Interface element material
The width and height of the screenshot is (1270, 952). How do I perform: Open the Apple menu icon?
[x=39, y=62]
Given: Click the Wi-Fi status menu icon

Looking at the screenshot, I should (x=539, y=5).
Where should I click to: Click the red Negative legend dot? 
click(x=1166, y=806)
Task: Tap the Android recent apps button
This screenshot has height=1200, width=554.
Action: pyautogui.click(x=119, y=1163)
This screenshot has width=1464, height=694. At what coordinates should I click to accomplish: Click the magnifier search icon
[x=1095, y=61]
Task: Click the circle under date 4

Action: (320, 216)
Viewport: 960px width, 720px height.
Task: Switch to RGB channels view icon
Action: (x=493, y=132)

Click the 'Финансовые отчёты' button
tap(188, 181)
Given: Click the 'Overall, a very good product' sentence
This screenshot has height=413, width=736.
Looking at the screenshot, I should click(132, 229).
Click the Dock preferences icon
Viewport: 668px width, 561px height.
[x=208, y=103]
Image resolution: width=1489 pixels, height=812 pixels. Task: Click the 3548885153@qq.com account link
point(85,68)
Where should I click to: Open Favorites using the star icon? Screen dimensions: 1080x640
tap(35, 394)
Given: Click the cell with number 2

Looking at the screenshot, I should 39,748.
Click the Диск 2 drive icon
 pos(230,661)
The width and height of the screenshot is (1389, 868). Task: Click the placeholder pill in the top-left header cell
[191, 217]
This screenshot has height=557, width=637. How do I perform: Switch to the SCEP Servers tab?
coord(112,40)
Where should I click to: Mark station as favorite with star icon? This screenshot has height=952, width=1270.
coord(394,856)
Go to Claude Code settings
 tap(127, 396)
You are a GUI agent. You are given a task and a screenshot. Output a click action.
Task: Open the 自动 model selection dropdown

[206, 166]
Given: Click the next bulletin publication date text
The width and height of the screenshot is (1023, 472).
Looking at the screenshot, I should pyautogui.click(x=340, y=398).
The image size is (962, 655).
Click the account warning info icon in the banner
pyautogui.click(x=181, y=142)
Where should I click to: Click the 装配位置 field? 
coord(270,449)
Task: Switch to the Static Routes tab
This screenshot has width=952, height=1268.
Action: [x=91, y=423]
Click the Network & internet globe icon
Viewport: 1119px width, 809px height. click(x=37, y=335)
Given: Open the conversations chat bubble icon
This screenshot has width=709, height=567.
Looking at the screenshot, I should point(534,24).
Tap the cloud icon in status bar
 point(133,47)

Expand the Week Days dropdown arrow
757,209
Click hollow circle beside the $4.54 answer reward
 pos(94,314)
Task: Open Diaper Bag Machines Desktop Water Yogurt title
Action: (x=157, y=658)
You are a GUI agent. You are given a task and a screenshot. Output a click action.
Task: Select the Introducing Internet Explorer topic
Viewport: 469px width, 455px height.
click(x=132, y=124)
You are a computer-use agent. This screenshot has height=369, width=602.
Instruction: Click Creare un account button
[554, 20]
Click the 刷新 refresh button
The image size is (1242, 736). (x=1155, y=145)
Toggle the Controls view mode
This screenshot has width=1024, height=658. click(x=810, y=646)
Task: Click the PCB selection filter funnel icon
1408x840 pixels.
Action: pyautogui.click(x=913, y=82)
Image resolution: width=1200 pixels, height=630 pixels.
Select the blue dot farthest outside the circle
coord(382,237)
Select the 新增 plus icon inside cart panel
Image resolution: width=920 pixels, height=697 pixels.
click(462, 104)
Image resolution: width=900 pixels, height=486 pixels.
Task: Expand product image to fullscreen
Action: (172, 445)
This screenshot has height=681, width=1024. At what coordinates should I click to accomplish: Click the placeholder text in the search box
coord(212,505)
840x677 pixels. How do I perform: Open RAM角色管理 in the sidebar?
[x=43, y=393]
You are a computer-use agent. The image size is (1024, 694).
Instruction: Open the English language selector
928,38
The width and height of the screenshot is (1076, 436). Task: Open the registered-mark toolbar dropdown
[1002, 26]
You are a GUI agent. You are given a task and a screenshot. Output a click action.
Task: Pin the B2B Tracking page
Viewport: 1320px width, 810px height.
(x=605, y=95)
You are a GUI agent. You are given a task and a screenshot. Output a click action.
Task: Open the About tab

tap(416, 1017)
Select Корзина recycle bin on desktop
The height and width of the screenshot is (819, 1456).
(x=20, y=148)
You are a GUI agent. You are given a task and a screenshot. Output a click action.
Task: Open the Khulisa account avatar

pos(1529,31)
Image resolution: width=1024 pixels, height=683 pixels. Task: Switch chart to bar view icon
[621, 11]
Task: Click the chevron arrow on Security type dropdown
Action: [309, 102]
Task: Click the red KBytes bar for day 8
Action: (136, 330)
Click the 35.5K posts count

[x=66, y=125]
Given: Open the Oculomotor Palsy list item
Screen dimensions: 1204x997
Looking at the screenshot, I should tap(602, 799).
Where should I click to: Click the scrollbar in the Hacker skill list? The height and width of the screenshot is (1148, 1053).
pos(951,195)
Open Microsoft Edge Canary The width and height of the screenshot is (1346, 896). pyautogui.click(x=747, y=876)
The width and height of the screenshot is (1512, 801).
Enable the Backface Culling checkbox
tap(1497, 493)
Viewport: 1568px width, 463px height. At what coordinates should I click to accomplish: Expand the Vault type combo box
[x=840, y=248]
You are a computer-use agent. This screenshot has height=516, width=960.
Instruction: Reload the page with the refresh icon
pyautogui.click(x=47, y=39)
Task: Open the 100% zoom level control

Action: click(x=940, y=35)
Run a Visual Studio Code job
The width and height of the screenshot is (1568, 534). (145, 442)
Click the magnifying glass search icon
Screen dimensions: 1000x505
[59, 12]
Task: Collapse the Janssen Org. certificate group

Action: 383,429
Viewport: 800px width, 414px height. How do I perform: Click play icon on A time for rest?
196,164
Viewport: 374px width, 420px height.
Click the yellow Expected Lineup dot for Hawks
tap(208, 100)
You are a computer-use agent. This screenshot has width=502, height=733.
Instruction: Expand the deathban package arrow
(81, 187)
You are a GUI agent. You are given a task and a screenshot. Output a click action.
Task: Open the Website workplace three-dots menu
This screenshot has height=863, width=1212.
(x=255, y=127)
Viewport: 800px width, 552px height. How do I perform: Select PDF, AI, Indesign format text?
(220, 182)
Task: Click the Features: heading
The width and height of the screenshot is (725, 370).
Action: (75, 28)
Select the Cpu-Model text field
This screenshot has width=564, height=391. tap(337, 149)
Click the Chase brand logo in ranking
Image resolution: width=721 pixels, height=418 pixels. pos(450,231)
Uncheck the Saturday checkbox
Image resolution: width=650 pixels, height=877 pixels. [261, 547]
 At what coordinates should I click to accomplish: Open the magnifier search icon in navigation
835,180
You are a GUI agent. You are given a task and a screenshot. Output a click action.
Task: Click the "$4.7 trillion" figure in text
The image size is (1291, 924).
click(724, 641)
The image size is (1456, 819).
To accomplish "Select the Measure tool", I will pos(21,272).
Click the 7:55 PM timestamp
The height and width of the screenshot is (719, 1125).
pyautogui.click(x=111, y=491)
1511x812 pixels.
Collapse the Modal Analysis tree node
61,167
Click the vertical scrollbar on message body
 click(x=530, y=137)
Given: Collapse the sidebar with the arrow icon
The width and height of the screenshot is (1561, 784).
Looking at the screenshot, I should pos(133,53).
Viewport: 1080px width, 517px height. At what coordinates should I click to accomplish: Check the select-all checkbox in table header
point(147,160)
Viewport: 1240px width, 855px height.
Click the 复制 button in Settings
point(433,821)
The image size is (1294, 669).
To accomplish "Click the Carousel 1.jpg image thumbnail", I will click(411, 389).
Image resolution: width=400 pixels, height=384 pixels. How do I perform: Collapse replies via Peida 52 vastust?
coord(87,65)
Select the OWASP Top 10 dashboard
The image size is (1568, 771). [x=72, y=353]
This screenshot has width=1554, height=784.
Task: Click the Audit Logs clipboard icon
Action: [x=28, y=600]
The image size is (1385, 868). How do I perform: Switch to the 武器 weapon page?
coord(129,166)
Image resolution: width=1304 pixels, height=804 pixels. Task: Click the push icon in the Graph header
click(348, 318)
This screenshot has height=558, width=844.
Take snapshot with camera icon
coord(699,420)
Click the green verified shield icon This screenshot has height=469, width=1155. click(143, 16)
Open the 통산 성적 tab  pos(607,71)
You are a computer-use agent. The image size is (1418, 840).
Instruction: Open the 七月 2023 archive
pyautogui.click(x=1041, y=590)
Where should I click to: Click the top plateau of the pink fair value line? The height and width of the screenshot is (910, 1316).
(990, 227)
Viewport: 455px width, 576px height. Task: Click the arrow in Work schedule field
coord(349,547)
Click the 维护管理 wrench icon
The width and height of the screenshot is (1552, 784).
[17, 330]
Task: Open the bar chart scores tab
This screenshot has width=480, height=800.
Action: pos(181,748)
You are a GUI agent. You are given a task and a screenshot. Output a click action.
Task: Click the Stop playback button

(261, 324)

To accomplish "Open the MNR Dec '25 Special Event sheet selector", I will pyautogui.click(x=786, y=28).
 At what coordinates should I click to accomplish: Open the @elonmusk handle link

TO BE DONE:
Copy the material word for word, starting at the line that contains "Click the green" and continuing through the last line, with both ends included.

RESPONSE TO THE EXERCISE:
Click the green verified shield icon This screenshot has height=469, width=1155. click(143, 16)
Open the 통산 성적 tab  pos(607,71)
You are a computer-use agent. The image size is (1418, 840).
Instruction: Open the 七月 2023 archive
pyautogui.click(x=1041, y=590)
Where should I click to: Click the top plateau of the pink fair value line? The height and width of the screenshot is (910, 1316).
(990, 227)
Viewport: 455px width, 576px height. Task: Click the arrow in Work schedule field
coord(349,547)
Click the 维护管理 wrench icon
The width and height of the screenshot is (1552, 784).
[17, 330]
Task: Open the bar chart scores tab
This screenshot has width=480, height=800.
Action: pos(181,748)
You are a GUI agent. You are given a task and a screenshot. Output a click action.
Task: Click the Stop playback button

(261, 324)

To accomplish "Open the MNR Dec '25 Special Event sheet selector", I will pyautogui.click(x=786, y=28).
 At what coordinates should I click to accomplish: Open the @elonmusk handle link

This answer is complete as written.